Signs continue to point to a significant rebound in Canada's commercial real estate market in 2010.
While bloggers and tweeters in the U.S. are fretting about an impending market crash, the Canadian market is quietly moving into position for a turnaround. As 2009 comes to an end, institutional investors, especially REITs, continue to shore up their balance sheets and scout properties to purchase.
In many cases these days, the decision not to buy is based on a lack of supply, especially in in downtown Vancouver, where a new office tower is not expected to be built before 2013. Avison Young brokers predict that many investors will come off the sidelines next year as the effects of the global financial meltdown ease and they gain more clarity on their own business operations.
The general feeling, notably in Toronto and other Eastern Canadian markets, is that the worst of the recession is over. Investors will show considerably more confidence in 2010, especially if employment, considered a key commercial real estate benchmark, continues to rise.

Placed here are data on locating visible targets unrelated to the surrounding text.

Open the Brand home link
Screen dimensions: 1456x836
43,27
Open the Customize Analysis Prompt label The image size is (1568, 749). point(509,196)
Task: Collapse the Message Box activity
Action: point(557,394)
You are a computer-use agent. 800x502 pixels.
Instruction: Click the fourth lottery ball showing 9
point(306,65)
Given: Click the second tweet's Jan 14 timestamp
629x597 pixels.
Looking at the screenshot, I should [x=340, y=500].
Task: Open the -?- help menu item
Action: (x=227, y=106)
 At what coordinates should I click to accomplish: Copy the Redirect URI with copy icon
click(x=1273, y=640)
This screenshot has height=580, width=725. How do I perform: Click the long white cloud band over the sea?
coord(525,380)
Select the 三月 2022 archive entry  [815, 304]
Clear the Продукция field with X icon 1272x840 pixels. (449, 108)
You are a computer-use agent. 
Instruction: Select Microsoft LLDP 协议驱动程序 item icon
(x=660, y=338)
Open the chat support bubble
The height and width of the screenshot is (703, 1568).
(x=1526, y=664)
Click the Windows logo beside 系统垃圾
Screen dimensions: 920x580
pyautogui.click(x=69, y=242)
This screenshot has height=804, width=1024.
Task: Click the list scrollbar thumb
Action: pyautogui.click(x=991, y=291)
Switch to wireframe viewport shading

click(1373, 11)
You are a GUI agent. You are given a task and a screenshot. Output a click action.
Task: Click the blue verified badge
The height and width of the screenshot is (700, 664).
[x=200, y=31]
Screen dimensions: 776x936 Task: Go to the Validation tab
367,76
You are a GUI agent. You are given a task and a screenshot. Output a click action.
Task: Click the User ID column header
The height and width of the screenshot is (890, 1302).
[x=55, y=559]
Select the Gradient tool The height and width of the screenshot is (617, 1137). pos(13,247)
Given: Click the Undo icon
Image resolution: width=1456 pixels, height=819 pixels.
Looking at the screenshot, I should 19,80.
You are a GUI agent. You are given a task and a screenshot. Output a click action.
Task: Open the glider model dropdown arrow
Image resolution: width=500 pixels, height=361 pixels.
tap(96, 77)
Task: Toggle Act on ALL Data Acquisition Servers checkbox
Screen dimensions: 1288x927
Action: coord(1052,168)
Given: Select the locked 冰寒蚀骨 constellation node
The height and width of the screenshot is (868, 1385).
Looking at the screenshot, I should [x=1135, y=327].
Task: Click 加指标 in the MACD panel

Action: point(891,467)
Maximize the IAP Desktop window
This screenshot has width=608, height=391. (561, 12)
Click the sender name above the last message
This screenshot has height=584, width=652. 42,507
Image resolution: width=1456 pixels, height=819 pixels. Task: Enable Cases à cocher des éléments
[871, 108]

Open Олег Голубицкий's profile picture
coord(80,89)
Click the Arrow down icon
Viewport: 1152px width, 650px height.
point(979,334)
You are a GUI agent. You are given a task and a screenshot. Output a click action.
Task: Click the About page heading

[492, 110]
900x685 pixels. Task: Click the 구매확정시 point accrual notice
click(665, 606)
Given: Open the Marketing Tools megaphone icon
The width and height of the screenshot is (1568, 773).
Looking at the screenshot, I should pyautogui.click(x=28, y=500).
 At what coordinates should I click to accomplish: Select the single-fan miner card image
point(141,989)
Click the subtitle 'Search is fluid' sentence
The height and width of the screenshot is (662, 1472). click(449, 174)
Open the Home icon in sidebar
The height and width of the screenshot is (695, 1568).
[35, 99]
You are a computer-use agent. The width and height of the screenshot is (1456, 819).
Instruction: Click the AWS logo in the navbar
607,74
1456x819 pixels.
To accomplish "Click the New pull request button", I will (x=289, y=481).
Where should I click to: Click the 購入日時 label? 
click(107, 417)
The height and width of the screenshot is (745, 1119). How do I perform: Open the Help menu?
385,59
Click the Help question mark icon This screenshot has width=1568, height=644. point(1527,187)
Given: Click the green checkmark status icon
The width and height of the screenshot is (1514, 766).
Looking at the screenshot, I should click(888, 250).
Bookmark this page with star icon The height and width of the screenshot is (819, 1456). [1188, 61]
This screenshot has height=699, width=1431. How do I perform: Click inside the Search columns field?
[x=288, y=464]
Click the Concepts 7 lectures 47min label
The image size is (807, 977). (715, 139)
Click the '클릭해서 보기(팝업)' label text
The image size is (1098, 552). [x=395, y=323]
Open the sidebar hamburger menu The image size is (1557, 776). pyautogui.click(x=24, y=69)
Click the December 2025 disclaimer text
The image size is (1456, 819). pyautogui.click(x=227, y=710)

A number of large transactions, ranging in price from $25 to $212 million are already in the works. They include Dundee REIT's announced acquisition of the 655,000-square-foot Adelaide Place office complex in Toronto for $211.5 million, which is slated to close in February.
Other pending deals range from office buildings in Vancouver, Toronto and Ottawa to large retail properties in Calgary and apartment buildings in Montreal.
The next 12 months should not break many records, especially when you consider the well documented glut of office vacancy in Calgary. But 2010 is expected to put commercial real estate investors in a better mood than they were this year.